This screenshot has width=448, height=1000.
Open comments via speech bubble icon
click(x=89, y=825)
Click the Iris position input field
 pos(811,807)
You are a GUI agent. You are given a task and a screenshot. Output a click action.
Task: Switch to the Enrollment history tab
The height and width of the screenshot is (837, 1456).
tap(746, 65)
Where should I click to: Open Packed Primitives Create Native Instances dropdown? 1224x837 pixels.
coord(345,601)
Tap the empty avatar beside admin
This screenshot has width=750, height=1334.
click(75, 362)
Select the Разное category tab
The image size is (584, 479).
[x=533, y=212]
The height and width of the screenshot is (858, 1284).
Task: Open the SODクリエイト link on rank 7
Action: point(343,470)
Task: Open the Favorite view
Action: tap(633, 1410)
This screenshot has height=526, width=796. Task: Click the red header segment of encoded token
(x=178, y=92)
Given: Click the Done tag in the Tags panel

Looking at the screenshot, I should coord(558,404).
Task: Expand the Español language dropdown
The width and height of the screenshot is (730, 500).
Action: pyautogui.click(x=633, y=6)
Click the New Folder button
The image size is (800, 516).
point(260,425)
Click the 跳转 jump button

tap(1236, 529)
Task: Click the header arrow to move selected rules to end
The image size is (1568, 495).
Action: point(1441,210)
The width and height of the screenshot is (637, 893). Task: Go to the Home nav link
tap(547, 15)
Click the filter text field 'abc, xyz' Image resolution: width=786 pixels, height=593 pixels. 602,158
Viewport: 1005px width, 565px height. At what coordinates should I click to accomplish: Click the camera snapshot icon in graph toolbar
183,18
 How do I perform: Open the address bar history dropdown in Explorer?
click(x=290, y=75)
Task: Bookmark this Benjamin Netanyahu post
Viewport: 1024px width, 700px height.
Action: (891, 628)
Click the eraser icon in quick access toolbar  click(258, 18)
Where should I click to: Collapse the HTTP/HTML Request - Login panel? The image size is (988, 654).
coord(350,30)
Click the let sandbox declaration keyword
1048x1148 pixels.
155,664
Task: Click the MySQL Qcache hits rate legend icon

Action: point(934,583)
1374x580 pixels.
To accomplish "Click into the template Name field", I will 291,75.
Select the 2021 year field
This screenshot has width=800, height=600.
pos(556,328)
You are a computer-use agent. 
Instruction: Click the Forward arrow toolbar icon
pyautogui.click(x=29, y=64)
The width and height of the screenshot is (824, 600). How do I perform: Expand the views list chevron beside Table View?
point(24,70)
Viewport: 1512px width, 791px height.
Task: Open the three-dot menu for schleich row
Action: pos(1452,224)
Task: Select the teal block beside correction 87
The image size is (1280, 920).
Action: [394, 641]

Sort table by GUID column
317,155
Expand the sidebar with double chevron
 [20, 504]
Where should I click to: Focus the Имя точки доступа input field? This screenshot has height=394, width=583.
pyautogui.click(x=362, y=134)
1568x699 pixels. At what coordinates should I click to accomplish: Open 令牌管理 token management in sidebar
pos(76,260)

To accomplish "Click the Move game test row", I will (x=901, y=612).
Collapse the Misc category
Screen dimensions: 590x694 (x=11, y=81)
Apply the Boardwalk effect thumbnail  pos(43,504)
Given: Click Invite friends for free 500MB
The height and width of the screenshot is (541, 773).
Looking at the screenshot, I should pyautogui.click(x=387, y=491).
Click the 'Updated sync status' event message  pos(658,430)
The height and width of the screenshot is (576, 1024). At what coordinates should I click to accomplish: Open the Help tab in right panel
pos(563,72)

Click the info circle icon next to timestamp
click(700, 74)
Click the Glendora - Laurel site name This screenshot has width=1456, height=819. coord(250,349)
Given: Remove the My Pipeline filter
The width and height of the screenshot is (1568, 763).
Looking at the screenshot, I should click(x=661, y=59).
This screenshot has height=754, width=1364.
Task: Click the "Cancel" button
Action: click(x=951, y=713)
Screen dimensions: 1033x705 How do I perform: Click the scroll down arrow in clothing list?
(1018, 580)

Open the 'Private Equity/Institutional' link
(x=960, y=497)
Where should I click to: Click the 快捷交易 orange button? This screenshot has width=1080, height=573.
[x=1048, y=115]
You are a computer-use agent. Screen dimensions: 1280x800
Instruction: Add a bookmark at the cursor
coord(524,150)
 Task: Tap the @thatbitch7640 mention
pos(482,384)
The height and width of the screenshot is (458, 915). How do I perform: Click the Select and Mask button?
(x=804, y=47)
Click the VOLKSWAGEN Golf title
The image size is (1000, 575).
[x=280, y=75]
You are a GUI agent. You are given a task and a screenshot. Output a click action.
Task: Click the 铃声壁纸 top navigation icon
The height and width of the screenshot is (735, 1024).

--

# Problem description:
Every entry above has to be returned exactly as written.

# Task response:
This screenshot has width=448, height=1000.
Open comments via speech bubble icon
click(x=89, y=825)
Click the Iris position input field
 pos(811,807)
You are a GUI agent. You are given a task and a screenshot. Output a click action.
Task: Switch to the Enrollment history tab
The height and width of the screenshot is (837, 1456).
tap(746, 65)
Where should I click to: Open Packed Primitives Create Native Instances dropdown? 1224x837 pixels.
coord(345,601)
Tap the empty avatar beside admin
This screenshot has width=750, height=1334.
click(75, 362)
Select the Разное category tab
The image size is (584, 479).
[x=533, y=212]
The height and width of the screenshot is (858, 1284).
Task: Open the SODクリエイト link on rank 7
Action: point(343,470)
Task: Open the Favorite view
Action: tap(633, 1410)
This screenshot has height=526, width=796. Task: Click the red header segment of encoded token
(x=178, y=92)
Given: Click the Done tag in the Tags panel

Looking at the screenshot, I should coord(558,404).
Task: Expand the Español language dropdown
The width and height of the screenshot is (730, 500).
Action: pyautogui.click(x=633, y=6)
Click the New Folder button
The image size is (800, 516).
point(260,425)
Click the 跳转 jump button

tap(1236, 529)
Task: Click the header arrow to move selected rules to end
The image size is (1568, 495).
Action: point(1441,210)
The width and height of the screenshot is (637, 893). Task: Go to the Home nav link
tap(547, 15)
Click the filter text field 'abc, xyz' Image resolution: width=786 pixels, height=593 pixels. 602,158
Viewport: 1005px width, 565px height. At what coordinates should I click to accomplish: Click the camera snapshot icon in graph toolbar
183,18
 How do I perform: Open the address bar history dropdown in Explorer?
click(x=290, y=75)
Task: Bookmark this Benjamin Netanyahu post
Viewport: 1024px width, 700px height.
Action: (891, 628)
Click the eraser icon in quick access toolbar  click(258, 18)
Where should I click to: Collapse the HTTP/HTML Request - Login panel? The image size is (988, 654).
coord(350,30)
Click the let sandbox declaration keyword
1048x1148 pixels.
155,664
Task: Click the MySQL Qcache hits rate legend icon

Action: point(934,583)
1374x580 pixels.
To accomplish "Click into the template Name field", I will 291,75.
Select the 2021 year field
This screenshot has width=800, height=600.
pos(556,328)
You are a computer-use agent. 
Instruction: Click the Forward arrow toolbar icon
pyautogui.click(x=29, y=64)
The width and height of the screenshot is (824, 600). How do I perform: Expand the views list chevron beside Table View?
point(24,70)
Viewport: 1512px width, 791px height.
Task: Open the three-dot menu for schleich row
Action: pos(1452,224)
Task: Select the teal block beside correction 87
The image size is (1280, 920).
Action: [394, 641]

Sort table by GUID column
317,155
Expand the sidebar with double chevron
 [20, 504]
Where should I click to: Focus the Имя точки доступа input field? This screenshot has height=394, width=583.
pyautogui.click(x=362, y=134)
1568x699 pixels. At what coordinates should I click to accomplish: Open 令牌管理 token management in sidebar
pos(76,260)

To accomplish "Click the Move game test row", I will (x=901, y=612).
Collapse the Misc category
Screen dimensions: 590x694 (x=11, y=81)
Apply the Boardwalk effect thumbnail  pos(43,504)
Given: Click Invite friends for free 500MB
The height and width of the screenshot is (541, 773).
Looking at the screenshot, I should pyautogui.click(x=387, y=491).
Click the 'Updated sync status' event message  pos(658,430)
The height and width of the screenshot is (576, 1024). At what coordinates should I click to accomplish: Open the Help tab in right panel
pos(563,72)

Click the info circle icon next to timestamp
click(700, 74)
Click the Glendora - Laurel site name This screenshot has width=1456, height=819. coord(250,349)
Given: Remove the My Pipeline filter
The width and height of the screenshot is (1568, 763).
Looking at the screenshot, I should click(x=661, y=59).
This screenshot has height=754, width=1364.
Task: Click the "Cancel" button
Action: click(x=951, y=713)
Screen dimensions: 1033x705 How do I perform: Click the scroll down arrow in clothing list?
(1018, 580)

Open the 'Private Equity/Institutional' link
(x=960, y=497)
Where should I click to: Click the 快捷交易 orange button? This screenshot has width=1080, height=573.
[x=1048, y=115]
You are a computer-use agent. Screen dimensions: 1280x800
Instruction: Add a bookmark at the cursor
coord(524,150)
 Task: Tap the @thatbitch7640 mention
pos(482,384)
The height and width of the screenshot is (458, 915). How do I perform: Click the Select and Mask button?
(x=804, y=47)
Click the VOLKSWAGEN Golf title
The image size is (1000, 575).
[x=280, y=75]
You are a GUI agent. You are given a task and a screenshot. Output a click action.
Task: Click the 铃声壁纸 top navigation icon
The height and width of the screenshot is (735, 1024).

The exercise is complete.